__Problem description__.
All of the data below is to be returned unaltered.

[Saved entries]
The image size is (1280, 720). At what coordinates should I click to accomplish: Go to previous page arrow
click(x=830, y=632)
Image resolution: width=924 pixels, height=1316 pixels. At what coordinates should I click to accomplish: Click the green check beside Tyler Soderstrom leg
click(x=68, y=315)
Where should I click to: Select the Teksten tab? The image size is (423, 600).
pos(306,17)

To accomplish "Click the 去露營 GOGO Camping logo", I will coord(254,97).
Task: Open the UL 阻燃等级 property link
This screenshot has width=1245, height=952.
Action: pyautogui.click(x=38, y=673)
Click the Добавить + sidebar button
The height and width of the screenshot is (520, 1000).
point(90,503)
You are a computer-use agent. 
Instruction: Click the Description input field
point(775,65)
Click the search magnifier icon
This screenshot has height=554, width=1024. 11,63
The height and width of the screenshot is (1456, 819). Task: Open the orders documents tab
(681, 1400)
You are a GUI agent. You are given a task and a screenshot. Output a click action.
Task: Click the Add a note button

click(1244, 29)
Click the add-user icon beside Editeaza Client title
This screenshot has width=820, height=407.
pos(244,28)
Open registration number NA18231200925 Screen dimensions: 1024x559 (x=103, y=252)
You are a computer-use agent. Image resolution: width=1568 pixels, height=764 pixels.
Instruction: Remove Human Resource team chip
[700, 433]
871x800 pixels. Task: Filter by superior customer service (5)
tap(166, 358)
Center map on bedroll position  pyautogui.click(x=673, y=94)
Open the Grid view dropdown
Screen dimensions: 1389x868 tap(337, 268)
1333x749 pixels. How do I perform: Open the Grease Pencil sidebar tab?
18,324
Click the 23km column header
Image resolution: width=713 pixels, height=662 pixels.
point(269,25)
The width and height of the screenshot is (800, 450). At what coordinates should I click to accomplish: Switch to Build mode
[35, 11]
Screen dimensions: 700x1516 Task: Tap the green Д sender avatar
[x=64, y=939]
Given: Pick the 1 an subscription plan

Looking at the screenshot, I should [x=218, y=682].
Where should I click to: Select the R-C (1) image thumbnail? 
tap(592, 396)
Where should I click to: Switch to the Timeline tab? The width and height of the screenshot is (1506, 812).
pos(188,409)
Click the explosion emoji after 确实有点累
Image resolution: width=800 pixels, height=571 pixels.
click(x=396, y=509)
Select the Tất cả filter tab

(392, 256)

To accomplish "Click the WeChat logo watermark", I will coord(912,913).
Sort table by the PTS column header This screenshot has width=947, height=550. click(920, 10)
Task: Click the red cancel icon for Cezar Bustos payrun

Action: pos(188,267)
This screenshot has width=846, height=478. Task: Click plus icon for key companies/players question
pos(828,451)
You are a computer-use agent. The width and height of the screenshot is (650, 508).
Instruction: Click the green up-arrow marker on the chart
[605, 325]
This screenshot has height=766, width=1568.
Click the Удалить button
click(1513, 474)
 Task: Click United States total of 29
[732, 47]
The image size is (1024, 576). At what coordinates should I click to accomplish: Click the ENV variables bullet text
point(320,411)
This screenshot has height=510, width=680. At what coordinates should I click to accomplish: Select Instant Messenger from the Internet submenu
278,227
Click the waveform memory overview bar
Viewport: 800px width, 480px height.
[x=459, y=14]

__Task solution__.
The image size is (1280, 720). At what coordinates should I click to accomplish: Go to previous page arrow
click(x=830, y=632)
Image resolution: width=924 pixels, height=1316 pixels. At what coordinates should I click to accomplish: Click the green check beside Tyler Soderstrom leg
click(x=68, y=315)
Where should I click to: Select the Teksten tab? The image size is (423, 600).
pos(306,17)

To accomplish "Click the 去露營 GOGO Camping logo", I will coord(254,97).
Task: Open the UL 阻燃等级 property link
This screenshot has width=1245, height=952.
Action: pyautogui.click(x=38, y=673)
Click the Добавить + sidebar button
The height and width of the screenshot is (520, 1000).
point(90,503)
You are a computer-use agent. 
Instruction: Click the Description input field
point(775,65)
Click the search magnifier icon
This screenshot has height=554, width=1024. 11,63
The height and width of the screenshot is (1456, 819). Task: Open the orders documents tab
(681, 1400)
You are a GUI agent. You are given a task and a screenshot. Output a click action.
Task: Click the Add a note button

click(1244, 29)
Click the add-user icon beside Editeaza Client title
This screenshot has width=820, height=407.
pos(244,28)
Open registration number NA18231200925 Screen dimensions: 1024x559 (x=103, y=252)
You are a computer-use agent. Image resolution: width=1568 pixels, height=764 pixels.
Instruction: Remove Human Resource team chip
[700, 433]
871x800 pixels. Task: Filter by superior customer service (5)
tap(166, 358)
Center map on bedroll position  pyautogui.click(x=673, y=94)
Open the Grid view dropdown
Screen dimensions: 1389x868 tap(337, 268)
1333x749 pixels. How do I perform: Open the Grease Pencil sidebar tab?
18,324
Click the 23km column header
Image resolution: width=713 pixels, height=662 pixels.
point(269,25)
The width and height of the screenshot is (800, 450). At what coordinates should I click to accomplish: Switch to Build mode
[35, 11]
Screen dimensions: 700x1516 Task: Tap the green Д sender avatar
[x=64, y=939]
Given: Pick the 1 an subscription plan

Looking at the screenshot, I should [x=218, y=682].
Where should I click to: Select the R-C (1) image thumbnail? 
tap(592, 396)
Where should I click to: Switch to the Timeline tab? The width and height of the screenshot is (1506, 812).
pos(188,409)
Click the explosion emoji after 确实有点累
Image resolution: width=800 pixels, height=571 pixels.
click(x=396, y=509)
Select the Tất cả filter tab

(392, 256)

To accomplish "Click the WeChat logo watermark", I will coord(912,913).
Sort table by the PTS column header This screenshot has width=947, height=550. click(920, 10)
Task: Click the red cancel icon for Cezar Bustos payrun

Action: pos(188,267)
This screenshot has width=846, height=478. Task: Click plus icon for key companies/players question
pos(828,451)
You are a computer-use agent. The width and height of the screenshot is (650, 508).
Instruction: Click the green up-arrow marker on the chart
[605, 325]
This screenshot has height=766, width=1568.
Click the Удалить button
click(1513, 474)
 Task: Click United States total of 29
[732, 47]
The image size is (1024, 576). At what coordinates should I click to accomplish: Click the ENV variables bullet text
point(320,411)
This screenshot has height=510, width=680. At what coordinates should I click to accomplish: Select Instant Messenger from the Internet submenu
278,227
Click the waveform memory overview bar
Viewport: 800px width, 480px height.
[x=459, y=14]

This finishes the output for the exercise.